The New Testament makes it plain that we are not under the Old Testament Law. Read Romans 7:1-7. Paul uses the analogy of a wife whose husband has died. She is no longer bound by the law (v.2) to her husband. She is free to remarry. Therefore (a necessary conclusion), Paul argues, you also have become dead to the law through the body of Christ and we have been delivered from the law (vv.4,6). But, what law is he talking about? The Law of Moses, including the Ten Commandments. Look at verse 7: For I would not have known covetousness unless the law had said, You shall not covet - the tenth commandment (Exo. 20:17). Read also 2 Cor. 3; Col. 2:14; Heb. 8:13.

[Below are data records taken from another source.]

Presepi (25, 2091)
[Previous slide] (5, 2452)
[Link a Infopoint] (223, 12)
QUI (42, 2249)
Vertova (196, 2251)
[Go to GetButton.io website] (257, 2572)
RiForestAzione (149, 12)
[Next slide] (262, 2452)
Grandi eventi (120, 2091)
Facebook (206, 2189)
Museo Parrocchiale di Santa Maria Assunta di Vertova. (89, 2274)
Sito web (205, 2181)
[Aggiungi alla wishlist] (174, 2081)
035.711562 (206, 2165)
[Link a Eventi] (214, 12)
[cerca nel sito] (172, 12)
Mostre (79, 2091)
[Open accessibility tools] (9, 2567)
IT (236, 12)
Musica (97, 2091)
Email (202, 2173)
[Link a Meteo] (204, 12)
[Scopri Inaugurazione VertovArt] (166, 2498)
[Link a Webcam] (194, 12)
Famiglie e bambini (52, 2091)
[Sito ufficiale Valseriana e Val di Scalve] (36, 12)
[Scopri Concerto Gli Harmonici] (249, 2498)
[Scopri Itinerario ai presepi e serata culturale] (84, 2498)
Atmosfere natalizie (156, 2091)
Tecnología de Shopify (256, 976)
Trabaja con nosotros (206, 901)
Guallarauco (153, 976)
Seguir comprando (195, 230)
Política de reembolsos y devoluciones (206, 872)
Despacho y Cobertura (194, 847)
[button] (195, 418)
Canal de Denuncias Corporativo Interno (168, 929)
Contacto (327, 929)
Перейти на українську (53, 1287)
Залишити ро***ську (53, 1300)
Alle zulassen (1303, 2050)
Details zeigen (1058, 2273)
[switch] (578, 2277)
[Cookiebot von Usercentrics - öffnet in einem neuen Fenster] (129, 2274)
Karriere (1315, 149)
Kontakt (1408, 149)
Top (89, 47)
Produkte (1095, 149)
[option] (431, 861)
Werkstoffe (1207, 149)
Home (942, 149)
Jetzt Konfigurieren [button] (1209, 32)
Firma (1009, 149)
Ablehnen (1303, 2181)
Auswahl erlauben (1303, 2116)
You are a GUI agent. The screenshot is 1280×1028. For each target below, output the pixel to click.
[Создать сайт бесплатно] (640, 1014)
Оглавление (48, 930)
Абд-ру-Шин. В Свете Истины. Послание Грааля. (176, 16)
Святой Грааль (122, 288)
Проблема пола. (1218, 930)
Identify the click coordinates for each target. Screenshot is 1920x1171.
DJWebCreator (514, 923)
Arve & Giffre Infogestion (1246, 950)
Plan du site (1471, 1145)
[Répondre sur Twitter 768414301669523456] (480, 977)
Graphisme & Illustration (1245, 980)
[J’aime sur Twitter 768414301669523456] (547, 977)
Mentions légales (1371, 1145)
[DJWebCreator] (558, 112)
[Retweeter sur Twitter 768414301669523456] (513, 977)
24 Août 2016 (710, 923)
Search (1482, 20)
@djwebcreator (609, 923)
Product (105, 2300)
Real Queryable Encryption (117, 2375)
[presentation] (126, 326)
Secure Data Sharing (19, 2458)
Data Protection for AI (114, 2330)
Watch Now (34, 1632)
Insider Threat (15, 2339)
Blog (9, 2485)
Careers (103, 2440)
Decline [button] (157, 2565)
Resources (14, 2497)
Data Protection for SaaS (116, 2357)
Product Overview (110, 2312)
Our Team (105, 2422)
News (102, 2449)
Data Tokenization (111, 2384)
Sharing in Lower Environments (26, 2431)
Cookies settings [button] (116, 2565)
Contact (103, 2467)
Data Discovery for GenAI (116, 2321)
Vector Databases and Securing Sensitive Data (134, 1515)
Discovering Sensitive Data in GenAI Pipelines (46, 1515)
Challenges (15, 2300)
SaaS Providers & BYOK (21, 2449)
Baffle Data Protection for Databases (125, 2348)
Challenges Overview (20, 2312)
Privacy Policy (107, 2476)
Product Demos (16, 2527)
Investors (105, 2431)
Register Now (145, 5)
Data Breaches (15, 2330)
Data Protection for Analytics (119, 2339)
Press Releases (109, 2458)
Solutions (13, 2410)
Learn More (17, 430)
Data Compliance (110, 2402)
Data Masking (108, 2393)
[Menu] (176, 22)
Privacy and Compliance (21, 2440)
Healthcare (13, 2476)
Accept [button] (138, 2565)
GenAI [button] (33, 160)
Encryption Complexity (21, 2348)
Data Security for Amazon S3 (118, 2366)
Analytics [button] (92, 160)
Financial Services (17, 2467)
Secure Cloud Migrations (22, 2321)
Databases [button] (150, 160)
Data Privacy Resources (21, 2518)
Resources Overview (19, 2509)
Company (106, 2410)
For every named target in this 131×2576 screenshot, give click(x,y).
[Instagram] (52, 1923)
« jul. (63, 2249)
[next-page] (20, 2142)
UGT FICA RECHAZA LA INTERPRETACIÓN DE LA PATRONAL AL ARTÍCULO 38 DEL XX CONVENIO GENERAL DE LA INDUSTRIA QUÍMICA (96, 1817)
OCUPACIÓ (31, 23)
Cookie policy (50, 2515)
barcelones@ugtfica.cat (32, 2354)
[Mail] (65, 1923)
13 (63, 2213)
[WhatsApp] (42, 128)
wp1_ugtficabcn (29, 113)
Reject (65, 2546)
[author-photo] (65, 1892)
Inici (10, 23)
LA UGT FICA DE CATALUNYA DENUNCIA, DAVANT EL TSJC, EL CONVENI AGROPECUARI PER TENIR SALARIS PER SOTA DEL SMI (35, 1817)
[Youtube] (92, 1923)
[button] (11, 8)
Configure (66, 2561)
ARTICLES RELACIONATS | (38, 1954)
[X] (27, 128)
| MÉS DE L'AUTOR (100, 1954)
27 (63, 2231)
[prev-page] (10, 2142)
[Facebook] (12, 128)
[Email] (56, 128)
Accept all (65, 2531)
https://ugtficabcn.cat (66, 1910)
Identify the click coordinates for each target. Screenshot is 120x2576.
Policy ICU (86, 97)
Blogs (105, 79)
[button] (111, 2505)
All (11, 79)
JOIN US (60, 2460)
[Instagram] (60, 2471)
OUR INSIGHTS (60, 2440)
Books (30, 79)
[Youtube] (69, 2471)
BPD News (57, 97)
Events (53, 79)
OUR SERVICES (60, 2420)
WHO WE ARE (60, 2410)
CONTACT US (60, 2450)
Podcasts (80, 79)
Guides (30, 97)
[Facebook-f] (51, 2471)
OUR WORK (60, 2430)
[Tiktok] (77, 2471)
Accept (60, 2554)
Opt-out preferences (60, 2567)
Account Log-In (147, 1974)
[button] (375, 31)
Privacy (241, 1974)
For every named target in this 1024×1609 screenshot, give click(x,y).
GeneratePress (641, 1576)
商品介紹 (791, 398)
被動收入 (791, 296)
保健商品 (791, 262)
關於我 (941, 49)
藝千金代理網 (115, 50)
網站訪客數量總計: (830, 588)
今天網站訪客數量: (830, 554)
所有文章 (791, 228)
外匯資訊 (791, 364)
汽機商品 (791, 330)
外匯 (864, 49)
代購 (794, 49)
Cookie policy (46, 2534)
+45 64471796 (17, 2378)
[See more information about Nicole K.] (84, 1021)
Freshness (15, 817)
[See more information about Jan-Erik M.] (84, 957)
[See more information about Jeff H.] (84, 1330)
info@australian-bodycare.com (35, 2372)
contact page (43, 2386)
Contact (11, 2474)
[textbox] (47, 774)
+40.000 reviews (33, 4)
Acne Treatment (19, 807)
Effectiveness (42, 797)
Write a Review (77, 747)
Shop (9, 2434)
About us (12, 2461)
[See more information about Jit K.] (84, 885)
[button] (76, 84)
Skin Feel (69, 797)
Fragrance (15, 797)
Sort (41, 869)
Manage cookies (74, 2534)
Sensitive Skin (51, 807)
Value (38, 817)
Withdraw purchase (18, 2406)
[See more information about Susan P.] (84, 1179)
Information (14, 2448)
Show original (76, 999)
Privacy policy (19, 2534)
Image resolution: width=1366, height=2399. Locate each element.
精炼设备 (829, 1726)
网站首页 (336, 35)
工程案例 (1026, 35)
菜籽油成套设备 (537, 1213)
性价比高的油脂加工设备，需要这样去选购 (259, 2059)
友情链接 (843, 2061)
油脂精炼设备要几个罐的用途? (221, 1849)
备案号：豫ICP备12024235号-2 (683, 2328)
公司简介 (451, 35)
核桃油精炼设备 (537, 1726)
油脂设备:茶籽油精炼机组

Someone might say, This is twisting the Scriptures! But stop and consider who is really twisting God’s word. Have you ever heard someone call Sunday the Christian Sabbath? Why? Because they mistakenly think we are under the Old Testament Law, and therefore we must obey the Ten Commandments. The fourth commandment says: Remember the Sabbath day, to keep it holy (Exodus 20:8). But the seventh day is the Sabbath (Exo. 20:10), not Sunday. The seventh day and the first day are not the same days of the week. Who has twisted their meaning into the passage at hand? The early Christians worshiped not on the Sabbath (7th day), but on Sunday (1st day; cf. Acts 20:7; 1 Cor. 16:1). The Old Testament prescribed the former; the New Testament the latter.
The alarm one feels when someone says, We are not under the Ten Commandments, is understandable. Does that mean we can murder, steal, and lie? No! So, how do we determine what to do today to please God? We have to find it in the pages of the New Testament. If it’s not there, then we have no authority or right to do it. The authority prohibiting murder, stealing, and lying for us today comes not from the Ten Commandments, but from the New Testament (Romans 13:9; all violations of God’s moral law from the beginning). What does the New Testament say about praising God in music? It clearly teaches that singing is all that God wants in worship today (cf. Eph. 5:19; Col. 3:16; singing and playing are distinct kinds of music). Why did God not command instrumental music in worship today? God could have, as He did with David, but He didn t. You will search in vain to find authority for the practice in the New Testament. Ah, but surely it doesn’t matter that much? someone asks. Does circumcision and Sabbath worship matter to God? He changed them. The Old Testament teaches us important concepts concerning the nature of God and man’s response to Him (Romans 15:4). The stories of Nadab and Abihu (Lev. 10) and Uzza (1 Chron. 13) graphically teach that all will suffer the wrath of God and the penalty of death for violating His order of worship. Does what God command in worship matter to Him? What does He think of people who change His commands about worship (Matthew 15:9)? Search the Scriptures to see whether these things are so!